Betabrand, an online clothing store, has an unusual approach for models for its spring collection for women. All of the women in the ads have Ph.D.s or are doctoral candidates. Shoppers looking at the Del Ray Perfect Dress will find it modeled by a Ph.D. candidate in nuclear engineering at the University of California at Berkeley, and those interested in the Gray Confetti Popover Shirt will find it modeled by a woman who earned her Ph.D. in cognitive psychology at Stanford University. (The models are identified only with first names and their degrees.) Betabrand's founder, Chris Lindland gave a statement to Adweek about the new strategy: "When you look beyond the ranks of the professionally beautiful, photography becomes a lot more fun.

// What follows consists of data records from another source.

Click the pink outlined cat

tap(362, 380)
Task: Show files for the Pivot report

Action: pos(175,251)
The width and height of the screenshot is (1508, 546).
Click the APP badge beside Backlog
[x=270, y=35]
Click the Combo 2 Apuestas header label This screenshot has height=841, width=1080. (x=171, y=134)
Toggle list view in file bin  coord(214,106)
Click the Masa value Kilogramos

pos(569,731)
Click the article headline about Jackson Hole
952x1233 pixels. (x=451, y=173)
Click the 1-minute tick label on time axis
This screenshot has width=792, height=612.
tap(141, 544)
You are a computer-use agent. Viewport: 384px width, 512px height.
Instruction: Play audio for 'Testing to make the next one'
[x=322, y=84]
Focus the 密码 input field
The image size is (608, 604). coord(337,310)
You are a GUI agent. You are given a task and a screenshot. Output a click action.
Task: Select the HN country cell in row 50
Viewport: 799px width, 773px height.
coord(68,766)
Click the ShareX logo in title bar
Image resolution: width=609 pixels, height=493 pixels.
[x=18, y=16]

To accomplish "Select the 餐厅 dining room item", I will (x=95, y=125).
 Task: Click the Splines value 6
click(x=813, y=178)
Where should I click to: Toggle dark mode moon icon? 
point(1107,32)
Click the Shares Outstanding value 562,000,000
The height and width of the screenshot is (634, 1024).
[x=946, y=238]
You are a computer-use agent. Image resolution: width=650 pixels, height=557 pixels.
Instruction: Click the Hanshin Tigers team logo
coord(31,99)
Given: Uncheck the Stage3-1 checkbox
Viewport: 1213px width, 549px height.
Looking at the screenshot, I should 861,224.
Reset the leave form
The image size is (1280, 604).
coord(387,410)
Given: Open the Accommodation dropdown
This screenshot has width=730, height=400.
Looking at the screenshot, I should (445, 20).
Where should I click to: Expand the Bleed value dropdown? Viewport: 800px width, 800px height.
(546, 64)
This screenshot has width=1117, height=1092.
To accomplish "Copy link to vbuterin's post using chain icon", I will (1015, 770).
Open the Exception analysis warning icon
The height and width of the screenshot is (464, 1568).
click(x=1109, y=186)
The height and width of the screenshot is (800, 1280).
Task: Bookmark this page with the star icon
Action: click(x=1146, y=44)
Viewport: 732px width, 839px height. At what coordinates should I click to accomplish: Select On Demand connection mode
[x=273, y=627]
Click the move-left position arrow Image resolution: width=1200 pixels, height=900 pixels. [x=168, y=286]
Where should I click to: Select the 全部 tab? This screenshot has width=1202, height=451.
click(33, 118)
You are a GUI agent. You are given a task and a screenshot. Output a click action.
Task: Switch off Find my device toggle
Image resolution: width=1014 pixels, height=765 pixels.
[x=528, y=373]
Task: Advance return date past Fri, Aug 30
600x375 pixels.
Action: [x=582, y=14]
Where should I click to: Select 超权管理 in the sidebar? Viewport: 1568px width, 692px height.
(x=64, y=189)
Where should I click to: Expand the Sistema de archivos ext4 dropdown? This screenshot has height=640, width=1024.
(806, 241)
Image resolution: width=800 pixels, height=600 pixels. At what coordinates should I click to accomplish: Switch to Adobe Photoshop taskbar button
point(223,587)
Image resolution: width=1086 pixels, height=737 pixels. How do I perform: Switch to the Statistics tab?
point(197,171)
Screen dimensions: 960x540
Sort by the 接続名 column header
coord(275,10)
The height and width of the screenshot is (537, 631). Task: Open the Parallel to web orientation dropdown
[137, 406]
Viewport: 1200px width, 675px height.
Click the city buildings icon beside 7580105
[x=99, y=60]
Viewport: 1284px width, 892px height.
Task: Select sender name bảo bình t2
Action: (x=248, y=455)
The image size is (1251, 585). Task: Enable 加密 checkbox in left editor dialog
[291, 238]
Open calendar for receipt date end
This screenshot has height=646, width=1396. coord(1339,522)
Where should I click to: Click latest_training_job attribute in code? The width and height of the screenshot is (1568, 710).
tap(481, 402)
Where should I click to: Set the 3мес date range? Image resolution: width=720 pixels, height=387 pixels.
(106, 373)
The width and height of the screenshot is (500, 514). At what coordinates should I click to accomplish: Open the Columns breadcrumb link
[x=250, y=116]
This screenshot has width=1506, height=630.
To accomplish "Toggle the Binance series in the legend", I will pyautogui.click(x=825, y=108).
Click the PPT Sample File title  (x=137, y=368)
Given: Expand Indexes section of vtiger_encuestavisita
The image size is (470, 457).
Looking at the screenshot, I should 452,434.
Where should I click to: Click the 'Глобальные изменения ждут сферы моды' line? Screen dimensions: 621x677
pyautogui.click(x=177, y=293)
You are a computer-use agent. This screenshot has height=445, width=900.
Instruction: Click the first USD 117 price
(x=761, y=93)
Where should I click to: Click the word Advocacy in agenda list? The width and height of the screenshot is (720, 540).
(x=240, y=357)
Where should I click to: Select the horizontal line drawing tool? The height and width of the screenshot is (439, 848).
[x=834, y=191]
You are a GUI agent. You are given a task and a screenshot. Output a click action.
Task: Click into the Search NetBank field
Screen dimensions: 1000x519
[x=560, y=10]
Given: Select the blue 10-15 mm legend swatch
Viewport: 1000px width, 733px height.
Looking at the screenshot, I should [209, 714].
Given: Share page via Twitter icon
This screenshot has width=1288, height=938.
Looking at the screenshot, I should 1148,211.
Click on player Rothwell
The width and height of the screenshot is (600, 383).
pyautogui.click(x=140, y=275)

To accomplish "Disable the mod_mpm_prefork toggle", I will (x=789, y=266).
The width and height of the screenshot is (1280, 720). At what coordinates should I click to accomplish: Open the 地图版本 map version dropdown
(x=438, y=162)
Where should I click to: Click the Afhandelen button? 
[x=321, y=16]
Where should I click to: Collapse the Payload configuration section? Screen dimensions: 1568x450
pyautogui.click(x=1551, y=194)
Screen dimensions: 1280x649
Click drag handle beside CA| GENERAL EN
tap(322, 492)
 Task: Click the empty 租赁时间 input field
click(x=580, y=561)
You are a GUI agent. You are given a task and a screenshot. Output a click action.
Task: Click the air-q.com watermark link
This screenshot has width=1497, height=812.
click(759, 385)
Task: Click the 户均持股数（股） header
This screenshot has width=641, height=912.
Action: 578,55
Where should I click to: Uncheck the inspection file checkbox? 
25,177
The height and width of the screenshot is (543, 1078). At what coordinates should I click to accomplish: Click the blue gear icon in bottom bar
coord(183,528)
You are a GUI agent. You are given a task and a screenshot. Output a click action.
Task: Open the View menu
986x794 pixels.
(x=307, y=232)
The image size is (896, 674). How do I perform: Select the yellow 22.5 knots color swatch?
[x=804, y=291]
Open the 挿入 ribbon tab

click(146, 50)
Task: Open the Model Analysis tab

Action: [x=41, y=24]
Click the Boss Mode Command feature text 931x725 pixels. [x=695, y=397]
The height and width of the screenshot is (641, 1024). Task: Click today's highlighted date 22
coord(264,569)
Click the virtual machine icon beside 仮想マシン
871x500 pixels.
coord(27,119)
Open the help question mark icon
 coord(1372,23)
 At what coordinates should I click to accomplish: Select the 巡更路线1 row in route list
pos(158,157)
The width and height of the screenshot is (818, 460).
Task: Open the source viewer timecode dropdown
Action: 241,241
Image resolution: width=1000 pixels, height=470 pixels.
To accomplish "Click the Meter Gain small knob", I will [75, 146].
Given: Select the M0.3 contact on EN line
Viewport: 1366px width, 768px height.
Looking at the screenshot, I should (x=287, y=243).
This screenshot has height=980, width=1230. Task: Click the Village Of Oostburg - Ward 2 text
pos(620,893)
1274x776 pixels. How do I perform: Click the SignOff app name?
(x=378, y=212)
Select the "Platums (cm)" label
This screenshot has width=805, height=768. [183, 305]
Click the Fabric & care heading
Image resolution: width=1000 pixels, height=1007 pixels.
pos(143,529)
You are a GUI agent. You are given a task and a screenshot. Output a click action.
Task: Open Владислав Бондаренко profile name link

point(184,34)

Our designers cooked up a collection of smart fashions for spring, so why not display them on the bodies of women with really big brains?"

March 12, 2014

Indiana officials are considering whether the state's March 10 deadline for applications for state student aid is too early, and discourages applications from those who may most need assistance, The Indianapolis Star reported. The deadline is earlier than those of most states and the deadline for seeking federal aid. Officials believe that up to half of the state residents who meet eligibility requirements don't apply. Many say that nontraditional students don't figure out their college plans until later in the year, and so are missing the chance at getting state aid. A flip side of this issue, however, is that if more students apply, and the state doesn't provide more aid, the size of grants could shrink.